We liked this week
Relay for Life events in our readership area are not only highly successful and full of enthusiasm, but also are a wonderful way to build community while raising funds for vital research. We applaud all participants and organizers — they “light up” our world with hope.
The only American soldier held prisoner in Afghanistan has been freed by the Taliban in exchange for the release of five Afghan detainees from the U.S. prison at Guantanamo Bay, Cuba, Obama administration officials said. Sgt. Bowe Bergdahl was handed over to U.S. special operations forces by the Taliban last Saturday evening, local time, in an area of eastern Afghanistan, near the Pakistani border. Officials said the exchange was not violent and the 28-year-old Bergdahl was in good condition and able to walk.

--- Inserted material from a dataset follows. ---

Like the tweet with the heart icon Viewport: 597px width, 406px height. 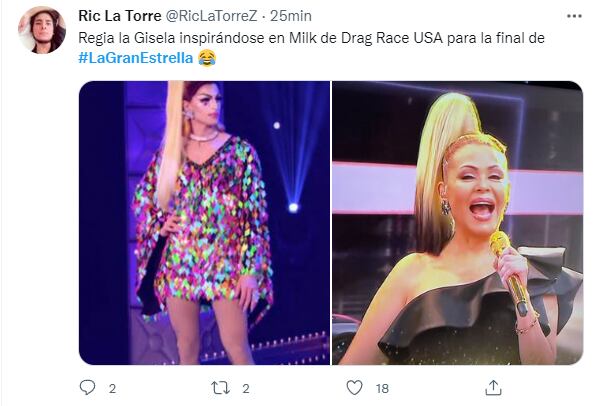[354, 388]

Meriden’s Police Department is expecting to hire nine new officers by the end of the year. Three future officers are expected to graduate from the police academy early next month, three are slated to graduate from the academy later this year and three more were made conditional job offers, said Lt. Thomas Cossette. If all nine are hired, the department will be fully staffed with 124 officers.

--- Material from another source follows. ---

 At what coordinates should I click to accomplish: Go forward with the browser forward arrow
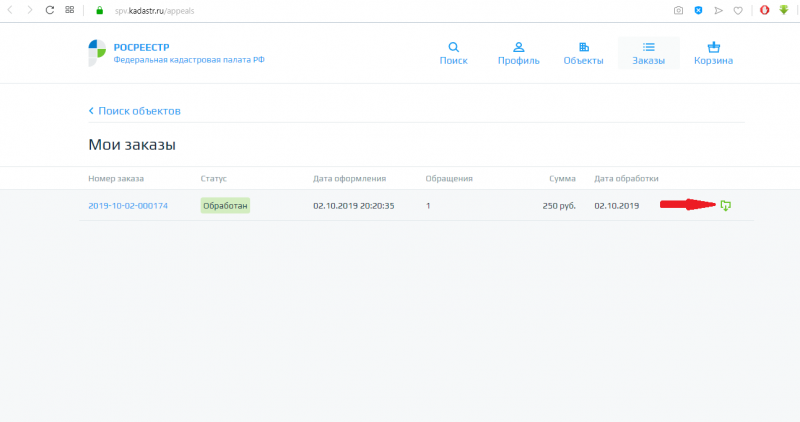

Top property owners in the downtown Southington are optimistic about the future of the municipality’s center and hope more downtown residents will bring back shops that once lined the streets. It would be good to see this materialize.
Wallingford residents were getting their hair cut for a cause Sunday, as The Sisters’ Project teamed with Salon Le Rae to raise money for families affected by cancer. The Sisters’ Project, run by a “sisterhood” of women, hosts fundraisers throughout the year for the Masonicare Hospice unit and families facing the costs of medical care.
Inventions by 27 seniors were on display in the Southington High School auditorium last week. For nearly six months the seniors, as part of a national program called Project Lead the Way, have been working on projects involving engineering design and production. Students showed off the work to family, other students and staff. Project Lead the Way is intended to get them excited about science, technology, engineering and math. Students had to find a real-life issue, form a problem statement and create a project to help solve the problem.
A Southington police officer recently awarded the local American Legion Law Enforcement Officer of the Year honor is in the running for a statewide award. Officer Thomas Gallo, a 24-year veteran, is a DARE officer, runs the child safety seat program, serves as a school resource officer for the elementary and middle schools, and runs other community programs. He’s a busy guy! We wish him well.
During a special meeting Monday night, Wallingford’s Board of Education voted to appoint Lyman Hall High School Assistant Principal Cindy Lavalette as the new assistant superintendent for personnel. We wish her well in her new post.
We didn’t like this week
Meriden police are looking for a “suspicious“ person in connection with an early morning fire that damaged the restaurant at Hunter Golf Club. Fire Marshal Steve Trella said the call came in at 3 a.m. from a passerby. When firefighters arrived at Violi’s restaurant, the rear of the building was on fire, Trella said. The fire started near a golf cart, spread to the outside of the building, and up into the attic. The fire spread because the sprinkler system was only in the restaurant portion of the building, not in the attic, Trella said. There was not a lot of damage to the downstairs interior, but the outside of the building did sustain significant damage.
Federal regulators began an inspection of Connecticut’s nuclear power plant in Waterford Monday, more than a week after a power failure forced both units to shut down and water was found to be slightly radioactive. The Nuclear Regulatory Commission announced it’s examining the response by Millstone Power Station to the May 25 outage that lasted about six hours. Inspectors will look at equipment performance and evaluations by owner Dominion Resources Inc. Specifically, inspectors will examine drainage from the reactor’s coolant system and why equipment, known as a rupture disk, opened to relieve pressure.
A bookkeeper for the National Veteran Services Fund was arrested Monday and accused of embezzling more than $830,000 from that charity. Cynthia Tanner, 52, of Darien, was being held in lieu of $250,000 bail while awaiting arraignment on a charge of first-degree larceny. Officials went to police after an internal audit found some “questionable entries” on financial statements, said Phillip Kraft, the executive director of the charity.